## TEXT
Betty Thomas (born Betty Lucille Nienhauser, July 27, 1947)[1] is an American actress, director, and producer of television and motion pictures. She is known for her Emmy Award-winning role as Sergeant Lucy Bates on the television series Hill Street Blues.[3] As of March 2018, Thomas is one of just two directors (and the only solo director) to have multiple films on the list of seventeen highest-US-grossing female-directed films.[4] Additionally, two of her films are in the top twenty-five highest-US-grossing female-directed films.[5]

Early life[edit]

Thomas was born Betty Lucille Nienhauser in St. Louis, Missouri, in 1947 to Nancy (née Brown) and William H. Nienhauser, Sr.[6][7] She graduated from Willoughby South High School, Willoughby, Ohio, in 1965. After high school Thomas attended Ohio University in Athens, Ohio, and graduated with a Bachelor of Fine Arts degree. Upon graduating Thomas worked as an artist and taught high school before becoming a part of The Second City Chicago premiere source for improvisational theater.[8]

Second City[edit]

Thomas came to her entertainment career by a circuitous route. While working as an artist and school teacher she became a waitress at The Second City to earn extra cash for a trip abroad. While waiting tables Thomas was encouraged to try out for the troupe, and subsequently joined the company.[9]

She was praised for her brassy and outspoken performances, and became the first woman to direct one of their MainStage theatre productions.[10] Thomas also worked with several up and coming Second City alumni, most notably Bill Murray.[11] When The Second City opened a Los Angeles branch, Thomas moved west.

## APPLY WHAT YOU READ
[1] Can you turn the paragraph in the Betty Thomas biography beginning "Thomas was born Betty Lucille Nienhauser" into a short bulleted list that keeps its main facts?
[2] Would you echo the Betty Thomas biography word for word from "Thomas came to" to "Thomas moved west."?
Nothing in the listing is needed here.

## DATA TO EXAMINE
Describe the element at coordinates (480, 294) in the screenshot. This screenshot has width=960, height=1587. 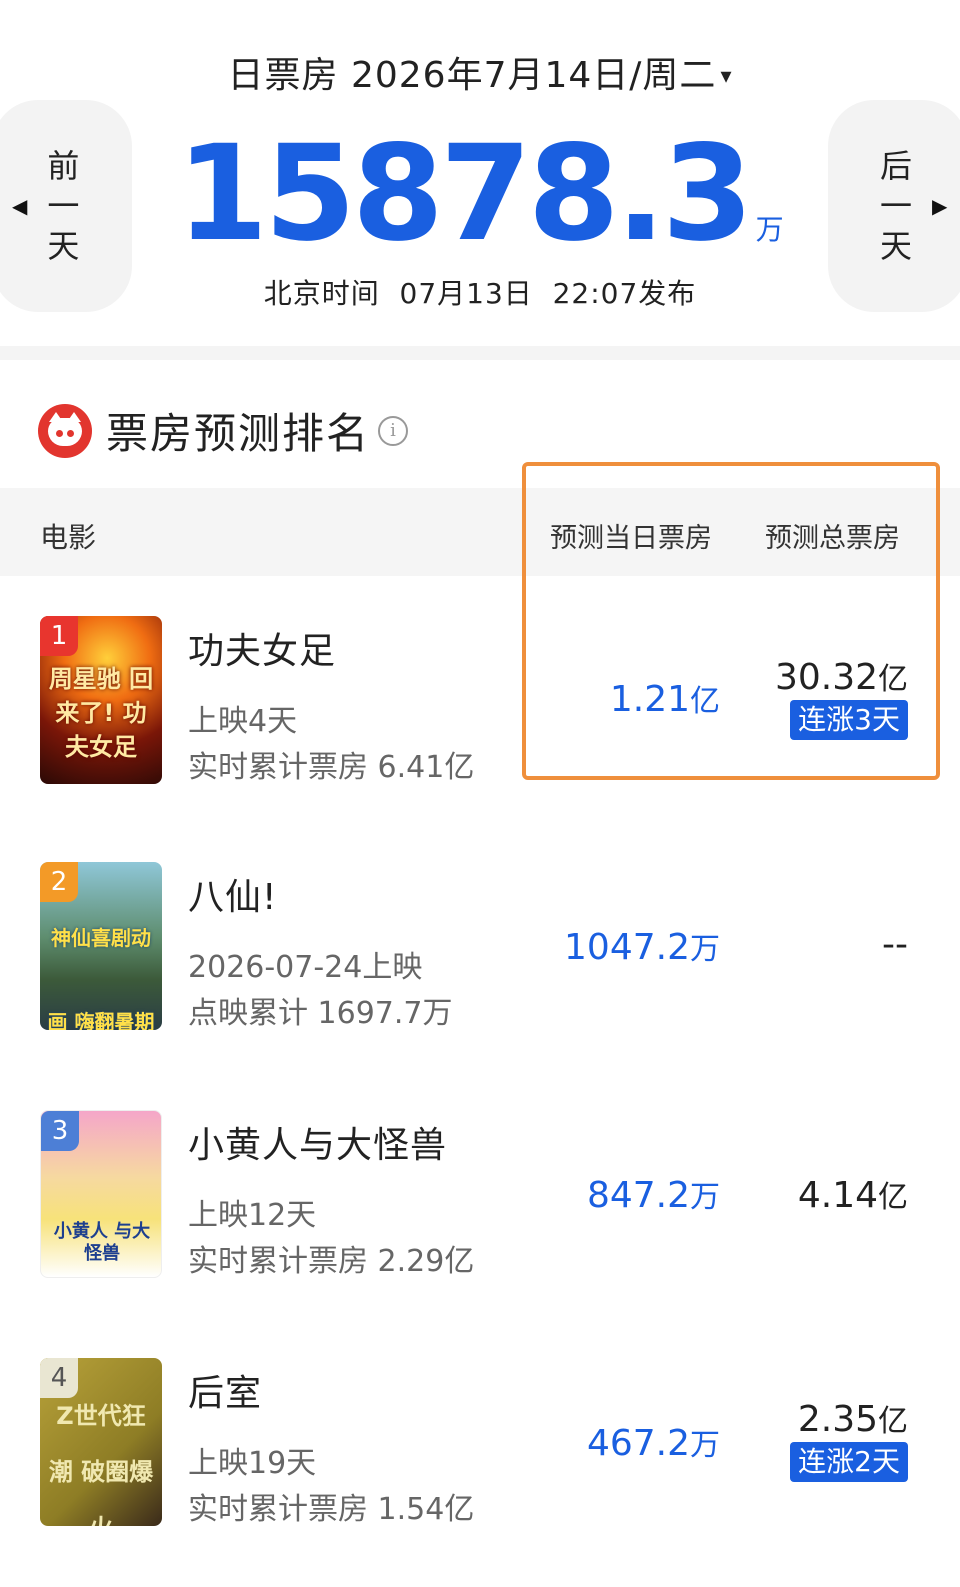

---

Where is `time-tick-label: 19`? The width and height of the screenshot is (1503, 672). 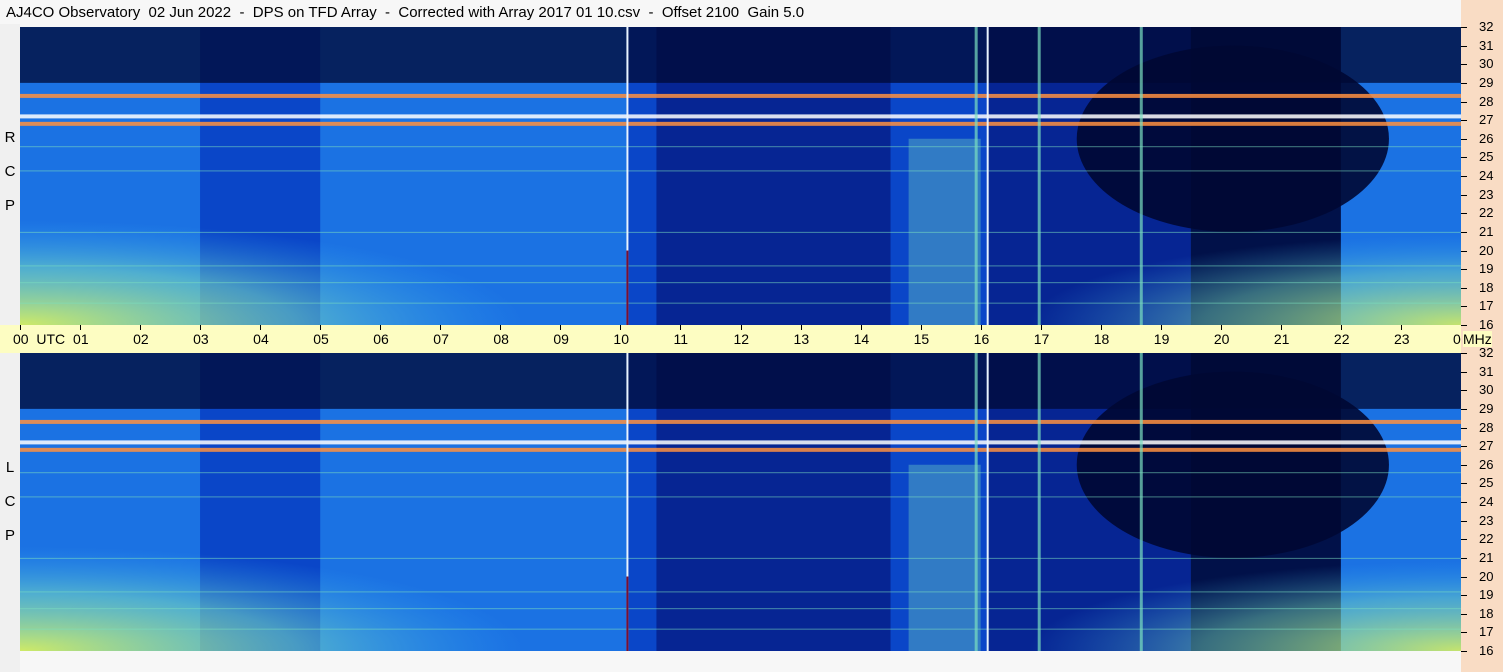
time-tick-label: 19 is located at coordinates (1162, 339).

## SET OF ANSWERS
[1]
- Born Betty Lucille Nienhauser in St. Louis, Missouri, in 1947, to Nancy (née Brown) and William H. Nienhauser, Sr.
- Graduated from Willoughby South High School in Willoughby, Ohio, in 1965
- Earned a Bachelor of Fine Arts degree from Ohio University in Athens, Ohio
- Worked as an artist and taught high school before joining The Second City, Chicago's premiere source for improvisational theater

[2]
Thomas came to her entertainment career by a circuitous route. While working as an artist and school teacher she became a waitress at The Second City to earn extra cash for a trip abroad. While waiting tables Thomas was encouraged to try out for the troupe, and subsequently joined the company.[9]

She was praised for her brassy and outspoken performances, and became the first woman to direct one of their MainStage theatre productions.[10] Thomas also worked with several up and coming Second City alumni, most notably Bill Murray.[11] When The Second City opened a Los Angeles branch, Thomas moved west.